# JOB ITEM:
Copy out the lines of the listing below verbatim, beginning with the line that contains "In order to click on sidebar-toggle-icon" and ending with the line that contains "In order to click on tag-label: Column", both included.

# ENTRIES PROVIDED:
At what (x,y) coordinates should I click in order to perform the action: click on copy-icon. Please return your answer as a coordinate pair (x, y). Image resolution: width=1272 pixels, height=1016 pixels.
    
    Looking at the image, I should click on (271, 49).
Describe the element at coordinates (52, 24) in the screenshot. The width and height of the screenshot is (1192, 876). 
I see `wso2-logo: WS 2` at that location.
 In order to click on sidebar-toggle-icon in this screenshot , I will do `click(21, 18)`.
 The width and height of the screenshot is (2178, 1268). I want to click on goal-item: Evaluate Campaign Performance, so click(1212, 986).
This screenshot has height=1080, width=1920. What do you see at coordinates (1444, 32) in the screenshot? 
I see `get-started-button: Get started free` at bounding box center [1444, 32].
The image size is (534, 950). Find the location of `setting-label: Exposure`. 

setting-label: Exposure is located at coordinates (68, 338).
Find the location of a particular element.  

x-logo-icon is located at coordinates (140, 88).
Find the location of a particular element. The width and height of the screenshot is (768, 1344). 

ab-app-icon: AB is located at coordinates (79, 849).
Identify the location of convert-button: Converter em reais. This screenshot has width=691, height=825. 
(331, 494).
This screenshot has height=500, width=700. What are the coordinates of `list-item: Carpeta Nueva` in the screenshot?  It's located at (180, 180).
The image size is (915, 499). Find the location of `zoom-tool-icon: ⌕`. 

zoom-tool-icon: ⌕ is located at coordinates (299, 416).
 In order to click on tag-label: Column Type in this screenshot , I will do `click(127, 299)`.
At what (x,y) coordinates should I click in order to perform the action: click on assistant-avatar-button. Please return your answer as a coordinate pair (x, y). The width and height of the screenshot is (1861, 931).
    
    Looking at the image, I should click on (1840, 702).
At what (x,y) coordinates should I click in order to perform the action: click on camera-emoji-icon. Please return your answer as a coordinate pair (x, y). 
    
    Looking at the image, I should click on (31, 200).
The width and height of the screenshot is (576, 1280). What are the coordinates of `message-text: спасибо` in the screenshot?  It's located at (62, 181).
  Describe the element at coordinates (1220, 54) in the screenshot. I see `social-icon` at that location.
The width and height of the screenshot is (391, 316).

# RESPONSE BELOW:
 In order to click on sidebar-toggle-icon in this screenshot , I will do `click(21, 18)`.
 The width and height of the screenshot is (2178, 1268). I want to click on goal-item: Evaluate Campaign Performance, so click(1212, 986).
This screenshot has height=1080, width=1920. What do you see at coordinates (1444, 32) in the screenshot? 
I see `get-started-button: Get started free` at bounding box center [1444, 32].
The image size is (534, 950). Find the location of `setting-label: Exposure`. 

setting-label: Exposure is located at coordinates (68, 338).
Find the location of a particular element.  

x-logo-icon is located at coordinates (140, 88).
Find the location of a particular element. The width and height of the screenshot is (768, 1344). 

ab-app-icon: AB is located at coordinates (79, 849).
Identify the location of convert-button: Converter em reais. This screenshot has width=691, height=825. 
(331, 494).
This screenshot has height=500, width=700. What are the coordinates of `list-item: Carpeta Nueva` in the screenshot?  It's located at (180, 180).
The image size is (915, 499). Find the location of `zoom-tool-icon: ⌕`. 

zoom-tool-icon: ⌕ is located at coordinates (299, 416).
 In order to click on tag-label: Column Type in this screenshot , I will do `click(127, 299)`.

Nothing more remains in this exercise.